Advertisement

Virginia creates first state information sharing organization

Just two months after the White House urged the creation of ISAOs, Virginia has launched an information sharing organization of its own.

Virginia will be the first state in the nation to establish a state-level information sharing and analysis organization, or ISAO,  Gov. Terry McAuliffe announced Monday.

“Virginia’s ISAO is our logical next step [on cybersecurity],” McAuliffe said in a statement.  The announcement gained added attention within the security industry, however, when Virginia’s Technology Secretary Karen Jackson announced the ISAO’s establishment at the RSA Conference in San Francisco on Monday, saying it “just makes sense.”

The announcement comes two months after President Barack Obama ordered that the U.S. Department of Homeland Security encourage states to create their own ISAOs.

“In order to address cyber threats to public health and safety, national security and economic security of the United States, private companies, nonprofit organizations, executive departments and agencies and other entities must be able to share information related to cybersecurity risks and incidents and collaborate to respond in as close to real time as possible,” Obama’s executive order reads.

Advertisement

The National Cybersecurity and Communications Integration Center, established in a presidential order in 2002, will engage in continuous, collaborative and inclusive coordination with ISAOs on the sharing of information related to cybersecurity risks and incidents, according to the executive order.

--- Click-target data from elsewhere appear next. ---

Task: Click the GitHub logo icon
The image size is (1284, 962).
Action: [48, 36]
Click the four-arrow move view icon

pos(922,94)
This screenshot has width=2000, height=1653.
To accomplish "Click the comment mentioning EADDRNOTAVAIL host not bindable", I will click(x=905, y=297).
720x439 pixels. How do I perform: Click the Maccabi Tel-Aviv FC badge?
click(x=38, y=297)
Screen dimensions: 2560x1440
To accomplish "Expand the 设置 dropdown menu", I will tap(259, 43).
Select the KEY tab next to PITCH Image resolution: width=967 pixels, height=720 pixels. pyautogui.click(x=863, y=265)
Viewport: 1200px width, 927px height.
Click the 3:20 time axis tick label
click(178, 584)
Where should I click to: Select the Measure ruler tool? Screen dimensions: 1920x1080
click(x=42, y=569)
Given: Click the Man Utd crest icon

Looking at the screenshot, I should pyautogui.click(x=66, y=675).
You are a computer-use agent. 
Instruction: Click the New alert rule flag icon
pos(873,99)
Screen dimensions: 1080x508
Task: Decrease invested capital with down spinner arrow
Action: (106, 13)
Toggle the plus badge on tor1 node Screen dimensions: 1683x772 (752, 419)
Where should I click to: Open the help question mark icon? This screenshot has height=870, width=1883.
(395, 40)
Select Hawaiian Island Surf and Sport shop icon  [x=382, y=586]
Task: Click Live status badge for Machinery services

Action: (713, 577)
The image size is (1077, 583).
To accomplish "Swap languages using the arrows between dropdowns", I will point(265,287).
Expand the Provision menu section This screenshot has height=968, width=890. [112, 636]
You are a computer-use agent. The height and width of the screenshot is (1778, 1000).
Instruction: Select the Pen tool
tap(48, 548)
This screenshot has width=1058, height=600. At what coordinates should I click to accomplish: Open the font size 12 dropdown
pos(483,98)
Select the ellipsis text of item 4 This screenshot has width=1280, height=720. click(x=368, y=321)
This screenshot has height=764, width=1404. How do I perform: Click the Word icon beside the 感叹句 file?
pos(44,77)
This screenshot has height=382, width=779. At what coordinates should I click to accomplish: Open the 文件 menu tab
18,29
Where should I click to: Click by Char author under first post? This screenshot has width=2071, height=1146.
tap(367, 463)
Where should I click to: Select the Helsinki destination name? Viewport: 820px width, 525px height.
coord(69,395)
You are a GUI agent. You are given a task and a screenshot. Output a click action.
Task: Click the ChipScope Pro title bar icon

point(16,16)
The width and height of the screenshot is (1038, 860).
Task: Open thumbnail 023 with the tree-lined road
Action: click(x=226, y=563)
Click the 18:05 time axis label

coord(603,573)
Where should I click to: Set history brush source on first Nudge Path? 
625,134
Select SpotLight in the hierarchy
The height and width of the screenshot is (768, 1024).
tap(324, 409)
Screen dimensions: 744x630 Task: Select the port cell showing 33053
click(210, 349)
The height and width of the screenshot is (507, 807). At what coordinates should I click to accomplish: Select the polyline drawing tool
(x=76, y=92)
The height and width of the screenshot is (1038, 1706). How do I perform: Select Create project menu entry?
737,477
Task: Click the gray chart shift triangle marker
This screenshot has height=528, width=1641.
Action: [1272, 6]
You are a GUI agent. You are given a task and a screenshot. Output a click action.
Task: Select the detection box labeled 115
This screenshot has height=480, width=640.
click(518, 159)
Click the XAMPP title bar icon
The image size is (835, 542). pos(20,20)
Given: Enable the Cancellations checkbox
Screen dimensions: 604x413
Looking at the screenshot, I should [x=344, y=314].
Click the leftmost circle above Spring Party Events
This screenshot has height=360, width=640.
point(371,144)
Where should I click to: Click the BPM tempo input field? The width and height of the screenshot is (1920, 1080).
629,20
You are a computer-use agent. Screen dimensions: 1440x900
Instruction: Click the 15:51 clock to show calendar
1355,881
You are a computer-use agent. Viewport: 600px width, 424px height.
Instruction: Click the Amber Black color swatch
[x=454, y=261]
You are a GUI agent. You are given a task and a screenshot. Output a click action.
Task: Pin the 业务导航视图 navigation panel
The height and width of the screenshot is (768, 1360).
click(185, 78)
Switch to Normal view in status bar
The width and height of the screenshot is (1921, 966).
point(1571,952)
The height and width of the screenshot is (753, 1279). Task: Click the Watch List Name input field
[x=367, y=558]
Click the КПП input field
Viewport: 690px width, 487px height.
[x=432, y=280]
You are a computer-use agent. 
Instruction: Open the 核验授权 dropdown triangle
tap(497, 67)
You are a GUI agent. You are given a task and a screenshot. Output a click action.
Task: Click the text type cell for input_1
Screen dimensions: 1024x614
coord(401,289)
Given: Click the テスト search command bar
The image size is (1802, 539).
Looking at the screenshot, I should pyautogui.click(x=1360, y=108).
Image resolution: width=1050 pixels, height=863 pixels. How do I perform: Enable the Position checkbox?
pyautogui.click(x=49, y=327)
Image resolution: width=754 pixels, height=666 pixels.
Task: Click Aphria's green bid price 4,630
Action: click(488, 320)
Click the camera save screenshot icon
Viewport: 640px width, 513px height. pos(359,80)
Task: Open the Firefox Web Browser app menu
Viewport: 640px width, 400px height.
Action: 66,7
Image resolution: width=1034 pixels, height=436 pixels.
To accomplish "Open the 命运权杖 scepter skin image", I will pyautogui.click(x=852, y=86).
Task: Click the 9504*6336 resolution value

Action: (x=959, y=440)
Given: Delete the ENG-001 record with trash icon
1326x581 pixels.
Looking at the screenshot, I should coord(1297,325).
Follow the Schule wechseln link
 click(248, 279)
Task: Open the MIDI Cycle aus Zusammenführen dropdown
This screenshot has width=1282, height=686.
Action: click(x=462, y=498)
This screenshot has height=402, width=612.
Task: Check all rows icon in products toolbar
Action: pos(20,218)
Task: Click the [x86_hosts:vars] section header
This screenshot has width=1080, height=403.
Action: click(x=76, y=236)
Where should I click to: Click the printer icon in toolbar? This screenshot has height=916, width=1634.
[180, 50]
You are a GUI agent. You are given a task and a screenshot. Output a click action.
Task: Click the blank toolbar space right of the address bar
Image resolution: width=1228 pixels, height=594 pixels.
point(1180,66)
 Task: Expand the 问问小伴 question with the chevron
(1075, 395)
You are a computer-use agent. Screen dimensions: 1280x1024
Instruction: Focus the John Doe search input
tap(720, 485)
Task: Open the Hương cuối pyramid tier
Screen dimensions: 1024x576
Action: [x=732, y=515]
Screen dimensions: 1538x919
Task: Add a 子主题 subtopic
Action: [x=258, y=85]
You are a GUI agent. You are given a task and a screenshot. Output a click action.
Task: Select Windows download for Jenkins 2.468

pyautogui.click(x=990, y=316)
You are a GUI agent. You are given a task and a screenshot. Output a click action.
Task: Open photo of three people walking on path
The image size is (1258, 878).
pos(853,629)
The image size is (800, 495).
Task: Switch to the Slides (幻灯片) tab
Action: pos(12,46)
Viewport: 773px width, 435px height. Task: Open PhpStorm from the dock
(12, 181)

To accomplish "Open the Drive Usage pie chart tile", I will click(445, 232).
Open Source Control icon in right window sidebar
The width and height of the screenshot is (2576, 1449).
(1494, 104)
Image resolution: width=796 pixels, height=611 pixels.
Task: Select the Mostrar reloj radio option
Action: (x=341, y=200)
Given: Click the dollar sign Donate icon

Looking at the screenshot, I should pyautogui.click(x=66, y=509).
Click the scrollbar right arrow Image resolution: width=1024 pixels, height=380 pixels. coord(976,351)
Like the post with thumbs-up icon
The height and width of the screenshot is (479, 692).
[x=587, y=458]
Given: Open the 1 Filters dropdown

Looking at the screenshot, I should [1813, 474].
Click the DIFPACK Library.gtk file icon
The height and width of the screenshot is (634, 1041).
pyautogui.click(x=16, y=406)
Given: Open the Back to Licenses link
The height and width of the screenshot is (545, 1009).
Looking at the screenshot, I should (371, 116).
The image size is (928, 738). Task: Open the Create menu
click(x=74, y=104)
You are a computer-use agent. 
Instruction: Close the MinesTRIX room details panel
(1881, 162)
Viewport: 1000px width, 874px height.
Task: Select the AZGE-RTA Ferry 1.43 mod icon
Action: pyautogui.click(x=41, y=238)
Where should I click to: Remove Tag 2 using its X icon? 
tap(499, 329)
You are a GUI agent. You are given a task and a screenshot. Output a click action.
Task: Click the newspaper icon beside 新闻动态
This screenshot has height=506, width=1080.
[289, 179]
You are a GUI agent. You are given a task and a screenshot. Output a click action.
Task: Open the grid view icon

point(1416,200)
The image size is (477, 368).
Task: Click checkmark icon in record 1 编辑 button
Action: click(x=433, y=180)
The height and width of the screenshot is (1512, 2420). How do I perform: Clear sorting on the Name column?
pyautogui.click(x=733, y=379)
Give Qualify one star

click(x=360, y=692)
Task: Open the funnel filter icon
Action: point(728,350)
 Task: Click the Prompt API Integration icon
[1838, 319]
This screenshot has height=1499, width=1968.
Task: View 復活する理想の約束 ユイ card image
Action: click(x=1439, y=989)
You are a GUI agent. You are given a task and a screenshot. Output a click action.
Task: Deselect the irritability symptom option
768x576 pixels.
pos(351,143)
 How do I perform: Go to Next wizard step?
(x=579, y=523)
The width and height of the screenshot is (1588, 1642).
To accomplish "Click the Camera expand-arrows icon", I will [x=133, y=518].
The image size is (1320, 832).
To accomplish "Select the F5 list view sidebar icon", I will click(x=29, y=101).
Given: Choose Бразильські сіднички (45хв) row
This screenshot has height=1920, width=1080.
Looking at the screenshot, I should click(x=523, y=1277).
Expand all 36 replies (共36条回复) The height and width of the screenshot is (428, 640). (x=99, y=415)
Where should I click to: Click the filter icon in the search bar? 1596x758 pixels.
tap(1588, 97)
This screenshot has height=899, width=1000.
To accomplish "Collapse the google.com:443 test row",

“With Gov. McAuliffe’s leadership of both the National Governors Association Homeland Security and Public Safety Committee, and the NGA Resource Center for State Cybersecurity, it just makes sense for Virginia to leverage our existing and future information sharing efforts by creating the first state-level ISAO,” Jackson said at the RSA Conference.

This is not the first White House-backed cybersecurity initiative that Virginia jumped quickly to support.

Last year, when the White House released the National Cybersecurity Framework, McAuliffe announced that the commonwealth would adopt it into its existing framework just hours after the initial announcement. The National Association of State Chief Information Officers also announced its support for the framework just a day after it was announced.

“Virginia has an award-winning cybersecurity program in place, but must continue to advance our ability to keep our families and businesses safe and make the commonwealth the national hub for the cybersecurity industry and the jobs that come with it,” McAuliffe said at the time.

Advertisement

Shortly after McAuliffe announced the adoption of the national framework, the governor signed an executive order to create “Cyber Virginia,” a name describing the commonwealth’s cyber efforts. Under “Cyber Virginia,” McAuliffe created the Virginia Cyber Security Commission, which was designed to bring together public and private sector efforts to make recommendations how how the state can be a global cyber leader.

McAuliffe said the new ISAO would be a way for the commonwealth to build on the successes of the already-established parts of the state’s cybersecurity enterprise. That includes “the work of the Virginia Cyber Security Commission, Virginia Cyber Security Partnership, Virginia Information Technologies Agency and the cybersecurity efforts of so many other public and private sector partners throughout the Commonwealth,” McAuliffe said.